__BRIEF__:
The whole listing below should be retyped exactly, without any images.

□ □ □ □ □ □ □

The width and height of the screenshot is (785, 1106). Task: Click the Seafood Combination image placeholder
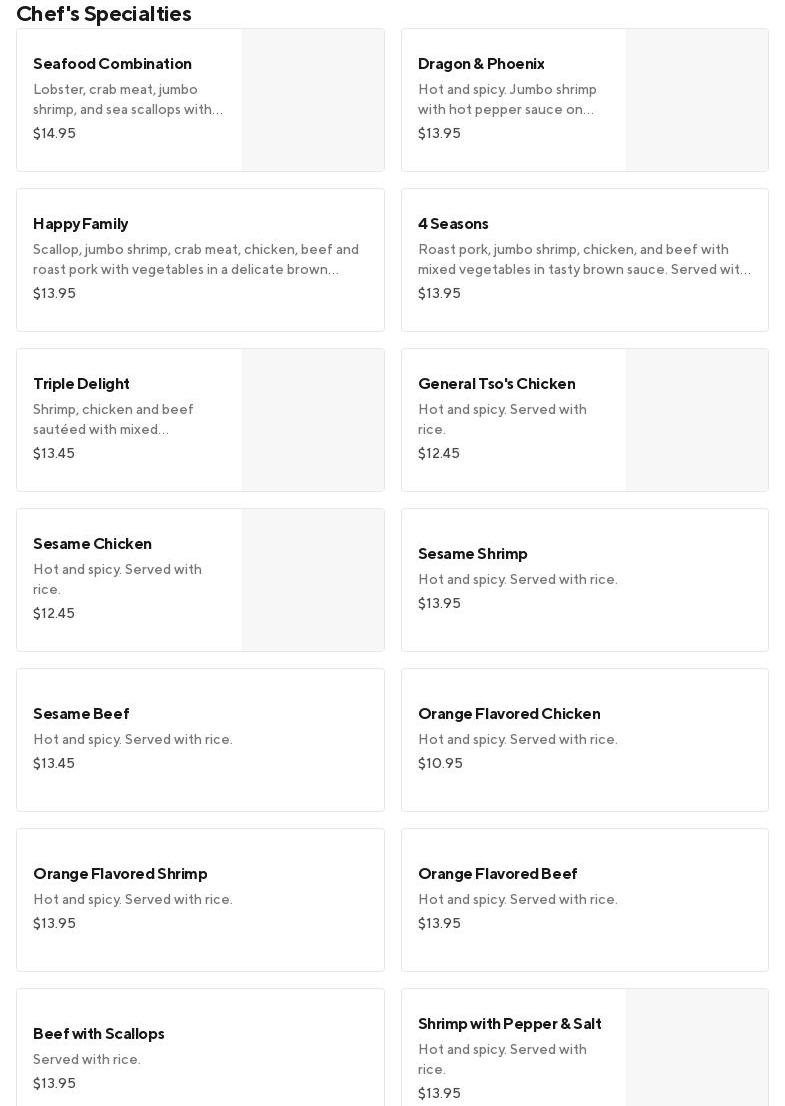313,100
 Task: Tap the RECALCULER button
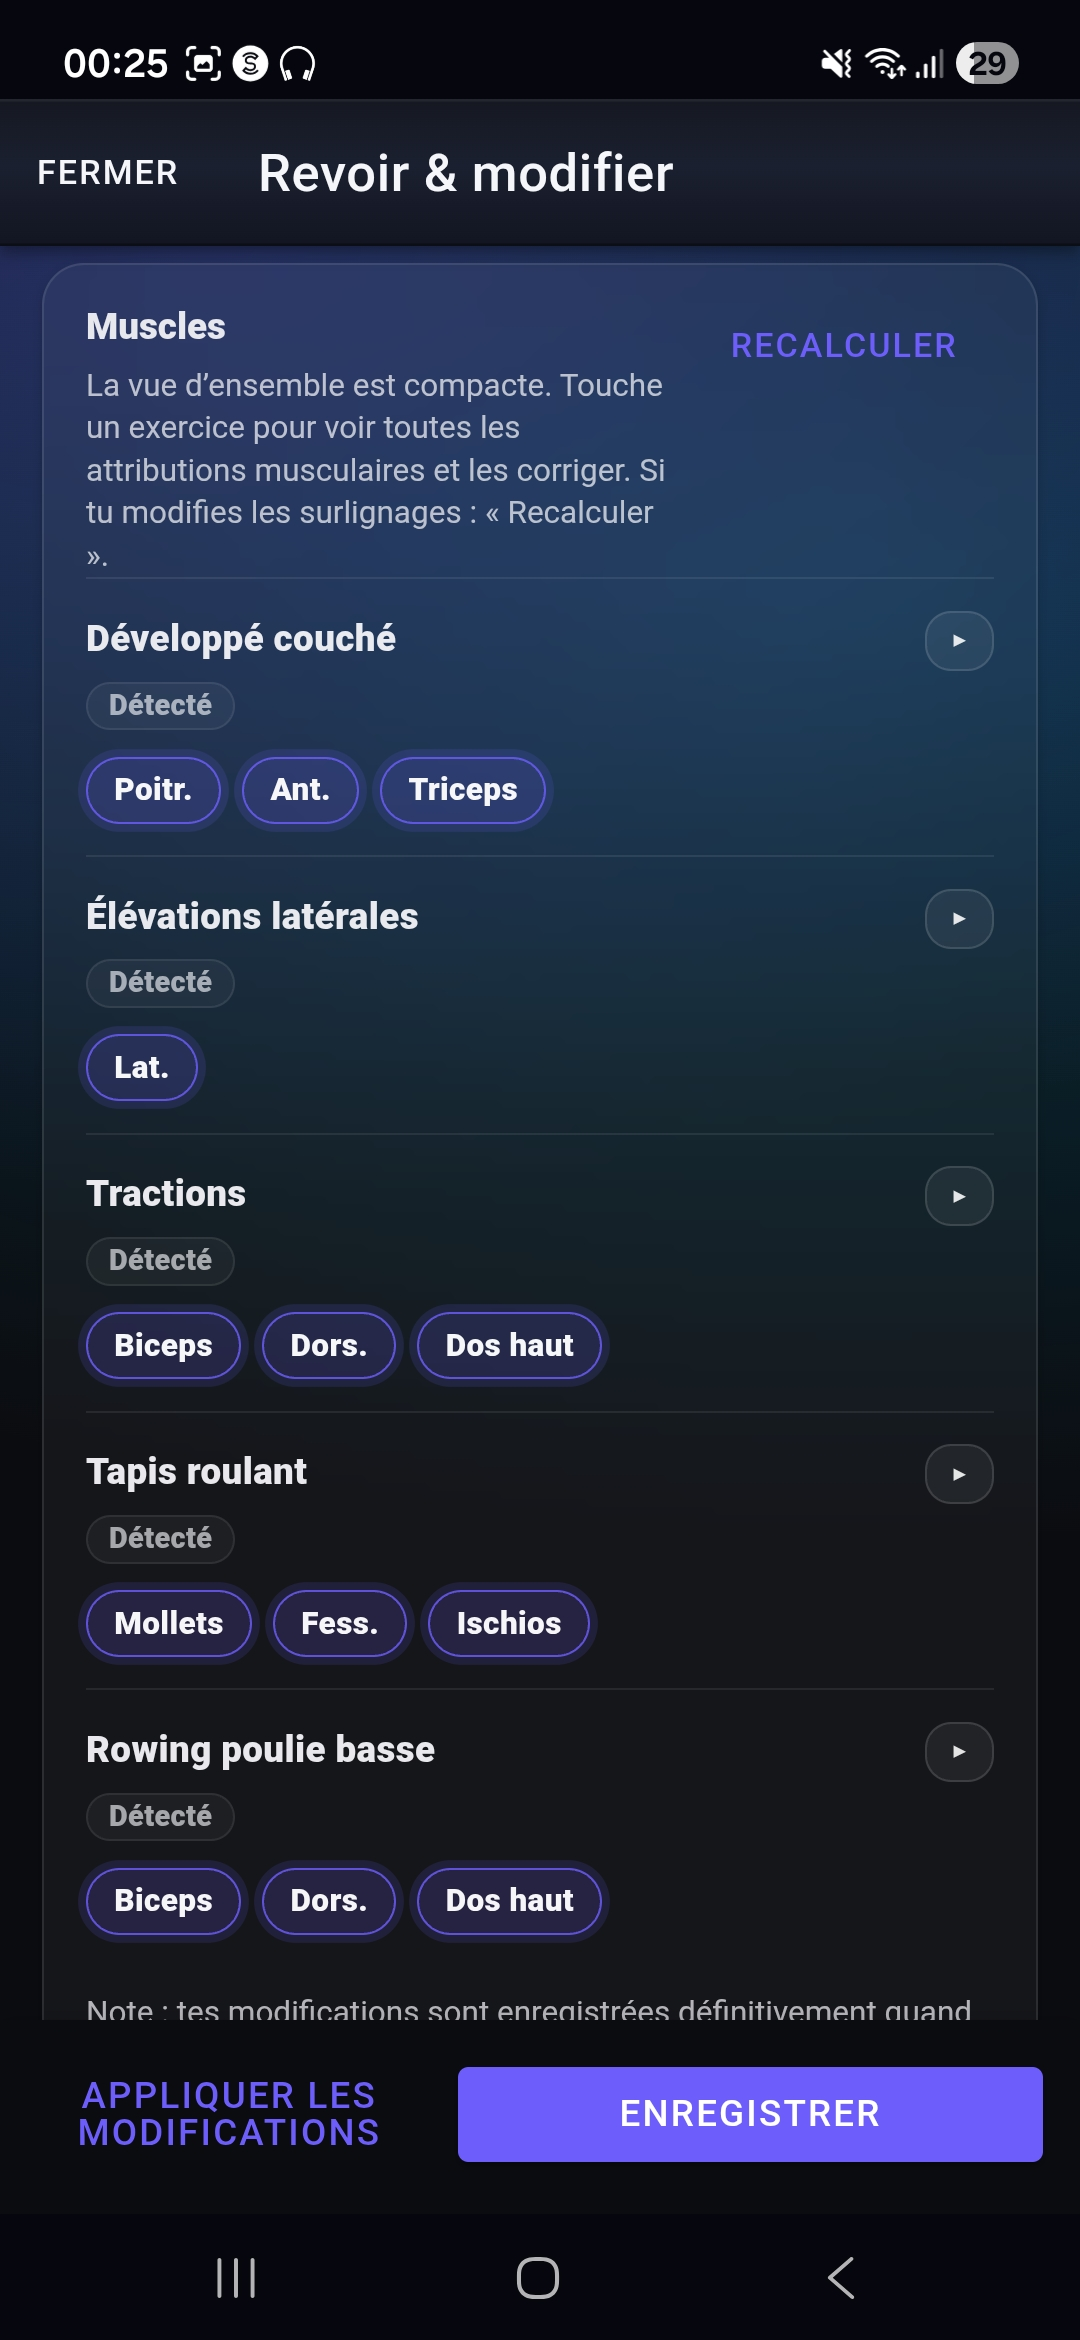pos(843,346)
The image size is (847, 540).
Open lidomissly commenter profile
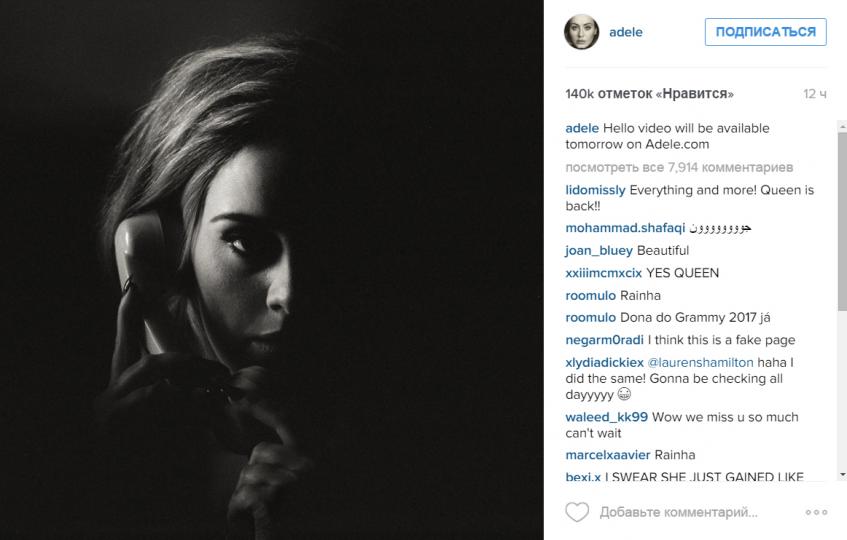click(x=595, y=190)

□ □ □ □ □ □ □

__RESULT BELOW__:
The width and height of the screenshot is (785, 1106). Task: Click the Seafood Combination image placeholder
313,100
 Task: Tap the RECALCULER button
pos(843,346)
The image size is (847, 540).
Open lidomissly commenter profile
click(x=595, y=190)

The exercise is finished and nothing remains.